## WHAT YOU HAVE TO DO
In full and without changes, output the data.

Start of SOURCE INFORMATION

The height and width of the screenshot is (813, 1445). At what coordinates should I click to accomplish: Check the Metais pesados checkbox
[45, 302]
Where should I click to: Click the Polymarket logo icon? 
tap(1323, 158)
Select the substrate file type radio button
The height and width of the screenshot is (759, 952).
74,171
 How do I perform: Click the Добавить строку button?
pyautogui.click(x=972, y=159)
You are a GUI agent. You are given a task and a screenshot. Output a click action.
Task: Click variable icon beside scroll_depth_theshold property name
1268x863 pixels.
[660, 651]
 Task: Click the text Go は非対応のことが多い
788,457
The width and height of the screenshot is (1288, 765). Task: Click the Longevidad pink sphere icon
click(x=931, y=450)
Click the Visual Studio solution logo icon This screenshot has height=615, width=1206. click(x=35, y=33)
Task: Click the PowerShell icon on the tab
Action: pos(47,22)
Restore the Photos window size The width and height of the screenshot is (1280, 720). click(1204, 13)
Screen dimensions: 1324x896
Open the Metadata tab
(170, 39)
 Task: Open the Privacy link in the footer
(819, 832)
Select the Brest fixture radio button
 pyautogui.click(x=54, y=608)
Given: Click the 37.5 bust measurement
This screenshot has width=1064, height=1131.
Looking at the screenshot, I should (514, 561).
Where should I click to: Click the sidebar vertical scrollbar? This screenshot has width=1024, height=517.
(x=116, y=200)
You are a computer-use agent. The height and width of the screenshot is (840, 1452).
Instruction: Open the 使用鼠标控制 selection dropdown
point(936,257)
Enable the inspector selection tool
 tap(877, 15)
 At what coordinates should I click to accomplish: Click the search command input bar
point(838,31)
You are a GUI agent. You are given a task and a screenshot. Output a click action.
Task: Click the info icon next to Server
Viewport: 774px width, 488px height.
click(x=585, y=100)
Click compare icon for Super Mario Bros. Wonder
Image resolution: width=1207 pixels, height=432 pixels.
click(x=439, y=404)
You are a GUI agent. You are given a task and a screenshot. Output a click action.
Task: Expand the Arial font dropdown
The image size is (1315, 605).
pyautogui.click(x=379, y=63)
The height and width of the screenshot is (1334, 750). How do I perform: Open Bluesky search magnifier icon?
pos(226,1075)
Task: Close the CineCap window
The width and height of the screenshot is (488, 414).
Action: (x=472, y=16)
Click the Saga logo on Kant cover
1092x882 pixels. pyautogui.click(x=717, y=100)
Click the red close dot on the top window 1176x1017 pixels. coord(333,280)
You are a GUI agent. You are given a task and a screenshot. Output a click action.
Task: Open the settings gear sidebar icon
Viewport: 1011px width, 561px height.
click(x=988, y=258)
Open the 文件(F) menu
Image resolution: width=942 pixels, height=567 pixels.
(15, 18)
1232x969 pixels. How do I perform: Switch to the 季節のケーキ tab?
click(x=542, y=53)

End of SOURCE INFORMATION

## RESPONSE TO THE TASK
The height and width of the screenshot is (813, 1445). At what coordinates should I click to accomplish: Check the Metais pesados checkbox
[45, 302]
Where should I click to: Click the Polymarket logo icon? 
tap(1323, 158)
Select the substrate file type radio button
The height and width of the screenshot is (759, 952).
74,171
 How do I perform: Click the Добавить строку button?
pyautogui.click(x=972, y=159)
You are a GUI agent. You are given a task and a screenshot. Output a click action.
Task: Click variable icon beside scroll_depth_theshold property name
1268x863 pixels.
[660, 651]
 Task: Click the text Go は非対応のことが多い
788,457
The width and height of the screenshot is (1288, 765). Task: Click the Longevidad pink sphere icon
click(x=931, y=450)
Click the Visual Studio solution logo icon This screenshot has height=615, width=1206. click(x=35, y=33)
Task: Click the PowerShell icon on the tab
Action: pos(47,22)
Restore the Photos window size The width and height of the screenshot is (1280, 720). click(1204, 13)
Screen dimensions: 1324x896
Open the Metadata tab
(170, 39)
 Task: Open the Privacy link in the footer
(819, 832)
Select the Brest fixture radio button
 pyautogui.click(x=54, y=608)
Given: Click the 37.5 bust measurement
This screenshot has width=1064, height=1131.
Looking at the screenshot, I should (514, 561).
Where should I click to: Click the sidebar vertical scrollbar? This screenshot has width=1024, height=517.
(x=116, y=200)
You are a computer-use agent. The height and width of the screenshot is (840, 1452).
Instruction: Open the 使用鼠标控制 selection dropdown
point(936,257)
Enable the inspector selection tool
 tap(877, 15)
 At what coordinates should I click to accomplish: Click the search command input bar
point(838,31)
You are a GUI agent. You are given a task and a screenshot. Output a click action.
Task: Click the info icon next to Server
Viewport: 774px width, 488px height.
click(x=585, y=100)
Click compare icon for Super Mario Bros. Wonder
Image resolution: width=1207 pixels, height=432 pixels.
click(x=439, y=404)
You are a GUI agent. You are given a task and a screenshot. Output a click action.
Task: Expand the Arial font dropdown
The image size is (1315, 605).
pyautogui.click(x=379, y=63)
The height and width of the screenshot is (1334, 750). How do I perform: Open Bluesky search magnifier icon?
pos(226,1075)
Task: Close the CineCap window
The width and height of the screenshot is (488, 414).
Action: (x=472, y=16)
Click the Saga logo on Kant cover
1092x882 pixels. pyautogui.click(x=717, y=100)
Click the red close dot on the top window 1176x1017 pixels. coord(333,280)
You are a GUI agent. You are given a task and a screenshot. Output a click action.
Task: Open the settings gear sidebar icon
Viewport: 1011px width, 561px height.
click(x=988, y=258)
Open the 文件(F) menu
Image resolution: width=942 pixels, height=567 pixels.
(15, 18)
1232x969 pixels. How do I perform: Switch to the 季節のケーキ tab?
click(x=542, y=53)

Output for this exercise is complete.